Date Published: December 14, 2009
Publisher: Public Library of Science
Author(s): Darragh Duffy, Amina Dawoodji, Else Marie Agger, Peter Andersen, Jürgen Westermann, Eric B. Bell, Derya Unutmaz. http://doi.org/10.1371/journal.pone.0008272
Abstract: High levels of death and morbidity worldwide caused by tuberculosis has stimulated efforts to develop a new vaccine to replace BCG. A number of Mycobacterium tuberculosis (Mtb)-specific antigens have been synthesised as recombinant subunit vaccines for clinical evaluation. Recently a fusion protein of TB antigen Ag85B combined with a second immunodominant TB antigen TB10.4 was emulsified with a novel non-phospholipid-based liposomal adjuvant to produce a new subunit vaccine, investigated here. Currently, there is no consensus as to whether or not long-term T cell memory depends on a source of persisting antigen. To explore this and questions regarding lifespan, phenotype and cytokine patterns of CD4 memory T cells, we developed an animal model in which vaccine-induced CD4 memory T cells could transfer immunity to irradiated recipients.

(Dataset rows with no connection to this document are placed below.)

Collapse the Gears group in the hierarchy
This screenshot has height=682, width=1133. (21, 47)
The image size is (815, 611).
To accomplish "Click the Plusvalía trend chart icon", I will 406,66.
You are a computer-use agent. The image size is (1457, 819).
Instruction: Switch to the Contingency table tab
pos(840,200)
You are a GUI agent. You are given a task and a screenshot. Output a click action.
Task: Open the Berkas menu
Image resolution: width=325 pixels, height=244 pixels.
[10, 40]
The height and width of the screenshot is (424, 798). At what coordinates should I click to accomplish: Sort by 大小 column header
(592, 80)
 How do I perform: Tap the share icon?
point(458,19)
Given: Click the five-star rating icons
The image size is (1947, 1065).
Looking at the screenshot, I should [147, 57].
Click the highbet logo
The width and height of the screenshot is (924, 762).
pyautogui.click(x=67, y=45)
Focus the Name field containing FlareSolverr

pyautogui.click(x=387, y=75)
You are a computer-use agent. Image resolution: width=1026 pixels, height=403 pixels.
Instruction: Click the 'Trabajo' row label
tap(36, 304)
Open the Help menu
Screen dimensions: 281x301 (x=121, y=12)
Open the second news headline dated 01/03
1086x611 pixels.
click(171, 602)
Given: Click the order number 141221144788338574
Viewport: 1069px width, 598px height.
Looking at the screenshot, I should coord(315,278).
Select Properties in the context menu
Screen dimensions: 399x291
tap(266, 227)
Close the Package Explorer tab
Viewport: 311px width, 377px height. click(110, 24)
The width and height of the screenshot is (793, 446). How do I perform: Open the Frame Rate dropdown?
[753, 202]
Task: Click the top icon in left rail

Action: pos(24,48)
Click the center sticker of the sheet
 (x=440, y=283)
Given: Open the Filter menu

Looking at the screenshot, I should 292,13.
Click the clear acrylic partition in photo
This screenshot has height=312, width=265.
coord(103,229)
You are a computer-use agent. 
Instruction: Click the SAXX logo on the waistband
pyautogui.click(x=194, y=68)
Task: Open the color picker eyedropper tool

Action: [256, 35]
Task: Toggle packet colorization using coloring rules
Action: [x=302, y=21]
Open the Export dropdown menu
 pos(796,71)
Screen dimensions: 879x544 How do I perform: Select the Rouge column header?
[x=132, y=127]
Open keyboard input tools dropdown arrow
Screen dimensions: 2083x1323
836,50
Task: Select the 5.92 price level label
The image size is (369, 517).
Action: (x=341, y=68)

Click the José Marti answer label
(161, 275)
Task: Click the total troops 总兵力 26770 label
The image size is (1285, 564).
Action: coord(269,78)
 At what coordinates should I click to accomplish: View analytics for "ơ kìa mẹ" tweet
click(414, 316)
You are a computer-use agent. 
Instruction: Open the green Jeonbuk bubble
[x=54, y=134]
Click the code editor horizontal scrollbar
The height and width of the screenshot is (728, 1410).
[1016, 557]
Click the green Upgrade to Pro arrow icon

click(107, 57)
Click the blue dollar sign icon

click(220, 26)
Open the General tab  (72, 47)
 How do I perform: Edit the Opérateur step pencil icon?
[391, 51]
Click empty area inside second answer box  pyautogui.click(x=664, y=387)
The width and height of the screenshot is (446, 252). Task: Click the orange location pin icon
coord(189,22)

Partial Text: Tuberculosis remains one of the world’s leading causes of mortality and morbidity  despite the widespread use of the BCG vaccine (Mycobacterium bovis, bacille Calmette-Guérin). The BCG vaccine confers protection during childhood  and in some populations was found to have an efficacy of about 50% for up to 60 years. Despite the beneficial effects, BCG vaccination does not prevent substantial problems with pulmonary disease in the adult population, especially in many developing countries . There is an urgent need for a new vaccine. As a result of technological advances, increases in funding and heightened interest within the scientific community, there are a number of candidate vaccines in various stages of clinical trials . The current candidate vaccines are broadly divided into live mycobacterium-based preparations, viral vectors or synthetic subunit vaccines. One strategy for developing new live vaccines is to introduce highly immunogenic, but non-pathogenic, epitopes from Mycobacterium tuberculosis (Mtb) into the BCG genome or alternatively to use a mutated Mtb in which at least two virulence genes have been altered so as to render the microorganism harmless . Another option is to express Mtb antigens in the modified vaccinia virus Ankara (MVA) as a vaccine to boost subjects previously immunised with BCG . The third approach aims to develop vaccines comprised of highly immunogenic Mtb antigens that can be combined with novel adjuvant systems. The present study is concerned with the latter type of vaccine.
The development of a new vaccine to supplement or replace BCG is an international priority. To make the investigation of vaccine-induced immunological memory to TB more accessible, we wanted to establish an animal model suitable for laboratories without class III (P3) containment facilities. Hence, we opted to challenge recipients with live BCG rather than Mtb. Aside from the clear difference in virulence, Mtb and BCG are very similar – both are intracellular pathogens controlled predominantly by CD4 T cells. In the more advanced stages of infection, Mtb appears to induce a subset of CD8 T cells not seen after BCG vaccination , but the role of these CD8 T cells in protection has never been formally demonstrated. In the first stages of infection (the focus of the present study), it is clear that both BCG and Mtb are controlled by CD4 T cells. Furthermore, the new recombinant vaccine Ag85B-TB10.4 used in the present investigation expresses two immunodominant antigens common to both BCG and Mtb. This vaccine has been shown to induce protective immunity in mice infected with Mtb. Hence, BCG should serve at this stage as a reliable surrogate for Mtb challenge.